From the decision tree lecture, pull out everything from "Let us load" down to "titanic = pd.read_csv('titanic_train.csv')", word for word.

======== Reading text ========

# Lecture 13: Tree2 Part 2
Example for Decision Tree

We will study the [Titanic: Machine learning from Disaster](https://www.kaggle.com/competitions/titanic/data?select=train.csv) dataset and predict who would survive from the disaster.

The training data provided contains 891 records with the following attributes:
* Survived: 0= No; 1 = Yes
* Pclass: Passenger Class (1 = 1st; 2 = 2nd; 3 = 3rd)
* Name: Passenger name 
dataset.
* Gender: (female; male)
* Age: Passenger age
* SibSp: Number of Siblings/Spouses Aboard
* Parch: Number of Parents/Children Aboard
* Ticket:Ticket Number
* Fare: Passenger Fare
* Cabin: Cabin
* Embarked: Port of Embarkation (C = Cherbourg; Q =Queenstown; S = Southampton)

Let us load the data into a Pandas dataframe and get rid of some information that is incomplete. 

In this case, we will ignore the Ticket and Cabin columns, and drop instances without values in the rest of the dataframe

In [6]:
import pandas as pd
titanic = pd.read_csv('titanic_train.csv')
titanic = titanic.drop(['Ticket','Cabin'], axis=1)
titanic = titanic.dropna()

There is some extra information that may help us navigate the use of the various attributes in the dataset. Famously, the ship did not have enough lifeboats for all the crew and passengers. Furthermore, the lifeboats used were not used at full capacity. Passengers in the upper classes were the first to be helped out, leaving the rest to fend for themselves.

We can assume that the old adage of “Women and children first” may have applied. 

With that in mind, let us perform some data exploration and see the percentage of passengers who survived the disaster, categorized by travelling class and gender.

======== Provided material ========

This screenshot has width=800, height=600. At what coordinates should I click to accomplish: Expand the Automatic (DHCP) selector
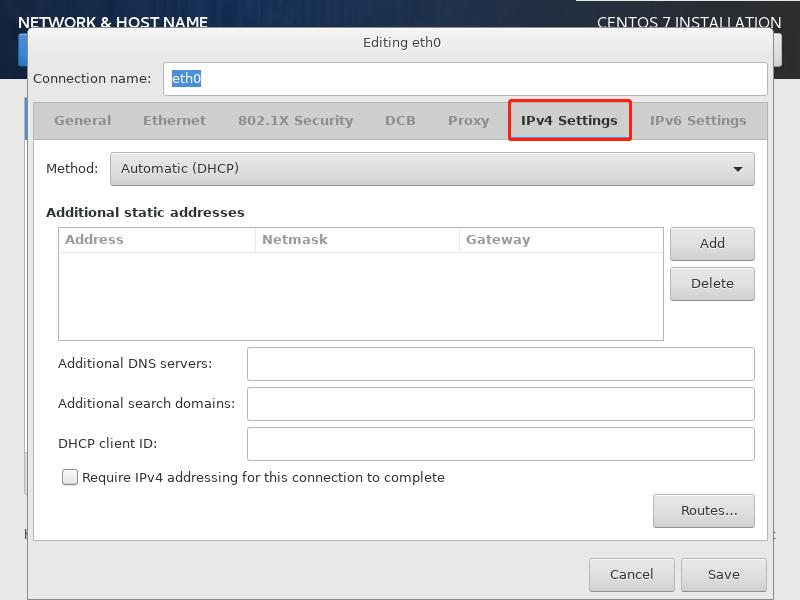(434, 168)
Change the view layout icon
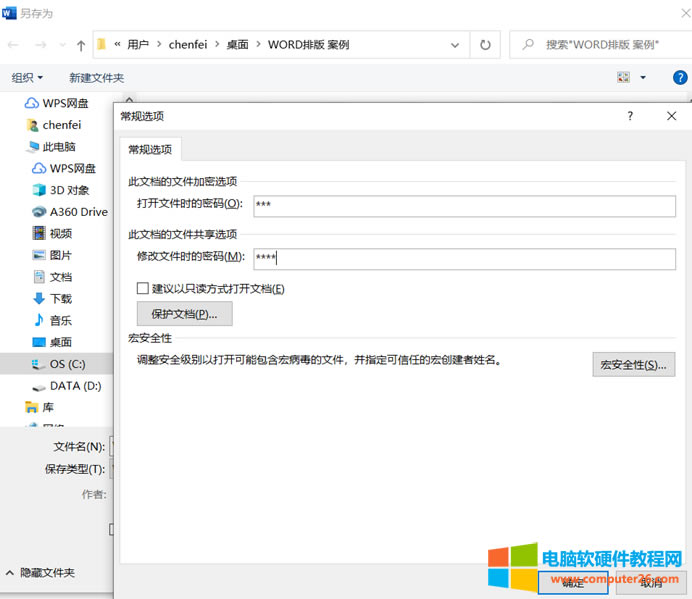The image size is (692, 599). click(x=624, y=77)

========

◆ **Solution**
Let us load the data into a Pandas dataframe and get rid of some information that is incomplete. 

In this case, we will ignore the Ticket and Cabin columns, and drop instances without values in the rest of the dataframe

In [6]:
import pandas as pd
titanic = pd.read_csv('titanic_train.csv')